= Antoine-Élisabeth-Cléophas Dareste de la Chavanne =

French historian

Antoine-Élisabeth-Cléophas Dareste de la Chavanne (28 October 1820 – 6 August 1882) was a French historian born in Paris, of an old Lyon family. He was the brother of Camille and Rodolphe Dareste de la Chavanne.

== Biography ==

Educated at the École des Chartes in Paris, he became professor in the faculty of letters at Grenoble in 1844, and in 1849 at Lyon, where he remained nearly thirty years.
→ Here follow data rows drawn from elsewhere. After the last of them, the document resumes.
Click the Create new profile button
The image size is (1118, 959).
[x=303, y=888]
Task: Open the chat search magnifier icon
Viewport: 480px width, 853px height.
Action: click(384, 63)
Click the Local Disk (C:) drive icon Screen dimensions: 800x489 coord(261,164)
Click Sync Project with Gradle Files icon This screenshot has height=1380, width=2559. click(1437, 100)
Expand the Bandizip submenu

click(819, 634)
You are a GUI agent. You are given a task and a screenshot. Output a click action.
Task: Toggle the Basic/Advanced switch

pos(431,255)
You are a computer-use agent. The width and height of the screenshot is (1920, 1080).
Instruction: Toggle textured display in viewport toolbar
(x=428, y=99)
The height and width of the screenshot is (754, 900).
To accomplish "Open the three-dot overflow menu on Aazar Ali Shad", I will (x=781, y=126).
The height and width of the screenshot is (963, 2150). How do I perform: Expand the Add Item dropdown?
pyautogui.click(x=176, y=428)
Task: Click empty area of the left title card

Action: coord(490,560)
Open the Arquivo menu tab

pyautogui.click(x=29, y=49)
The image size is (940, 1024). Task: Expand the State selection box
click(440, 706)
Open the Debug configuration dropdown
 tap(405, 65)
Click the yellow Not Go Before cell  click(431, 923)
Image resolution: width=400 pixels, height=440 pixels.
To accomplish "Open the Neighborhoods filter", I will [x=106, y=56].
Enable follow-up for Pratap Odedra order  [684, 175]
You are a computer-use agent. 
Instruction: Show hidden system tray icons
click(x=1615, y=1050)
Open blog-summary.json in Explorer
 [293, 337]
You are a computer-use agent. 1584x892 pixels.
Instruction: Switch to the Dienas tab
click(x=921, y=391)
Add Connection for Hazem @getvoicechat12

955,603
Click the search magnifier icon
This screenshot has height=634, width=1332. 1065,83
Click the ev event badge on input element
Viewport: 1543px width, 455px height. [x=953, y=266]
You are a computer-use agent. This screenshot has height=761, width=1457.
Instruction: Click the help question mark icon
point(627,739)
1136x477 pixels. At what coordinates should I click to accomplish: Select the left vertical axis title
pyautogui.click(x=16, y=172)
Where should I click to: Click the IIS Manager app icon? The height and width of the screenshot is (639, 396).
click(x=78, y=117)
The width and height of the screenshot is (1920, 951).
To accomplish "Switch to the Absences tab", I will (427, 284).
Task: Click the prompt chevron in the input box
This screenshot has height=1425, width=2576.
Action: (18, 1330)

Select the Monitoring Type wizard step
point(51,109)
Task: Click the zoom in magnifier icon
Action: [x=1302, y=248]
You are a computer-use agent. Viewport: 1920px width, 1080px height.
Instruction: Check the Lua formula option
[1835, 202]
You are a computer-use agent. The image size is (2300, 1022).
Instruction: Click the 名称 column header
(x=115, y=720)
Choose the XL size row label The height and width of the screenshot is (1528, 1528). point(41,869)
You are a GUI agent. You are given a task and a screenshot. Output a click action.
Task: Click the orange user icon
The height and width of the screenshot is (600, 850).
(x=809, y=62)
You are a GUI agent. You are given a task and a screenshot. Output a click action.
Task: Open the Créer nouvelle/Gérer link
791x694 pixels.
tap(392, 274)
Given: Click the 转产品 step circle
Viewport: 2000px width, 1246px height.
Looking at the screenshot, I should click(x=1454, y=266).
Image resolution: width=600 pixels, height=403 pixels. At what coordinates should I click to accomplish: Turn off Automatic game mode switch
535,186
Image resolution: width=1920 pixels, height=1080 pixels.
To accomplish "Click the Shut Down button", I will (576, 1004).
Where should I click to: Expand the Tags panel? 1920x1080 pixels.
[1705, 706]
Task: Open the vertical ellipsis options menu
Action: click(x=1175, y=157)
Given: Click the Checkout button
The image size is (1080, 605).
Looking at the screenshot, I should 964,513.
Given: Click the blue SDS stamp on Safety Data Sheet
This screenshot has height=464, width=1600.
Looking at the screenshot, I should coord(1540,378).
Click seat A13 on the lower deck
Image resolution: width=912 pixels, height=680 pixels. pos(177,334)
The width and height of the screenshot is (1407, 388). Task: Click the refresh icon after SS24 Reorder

He died at Lucenay-lès-Aix (Nièvre département).

== Works ==

His works comprise:

- Histoire de l'administration en France depuis Philippe-Auguste (2 vols., 1848)
- Histoire des classes agricoles en France depuis Saint Louis jusqu'à Louis XVI (2 vols., 1853 and 1858), now quite obsolete
- Histoire de France (8 vols., 1865–1873)
- Histoire de la Restauration (2 vols., 1879), a good summary of the work of Louis, baron de Viel-Castel
- Histoire du Gouvernement de Juillet, a dry enumeration of dates and facts

Before the publication of Lavisse's great work, Dareste's general history of France was the best of its kind; it surpassed in accuracy the work of Henri Martin, especially in the ancient periods, just as Martin's in its turn was an improvement upon that of Sismondi.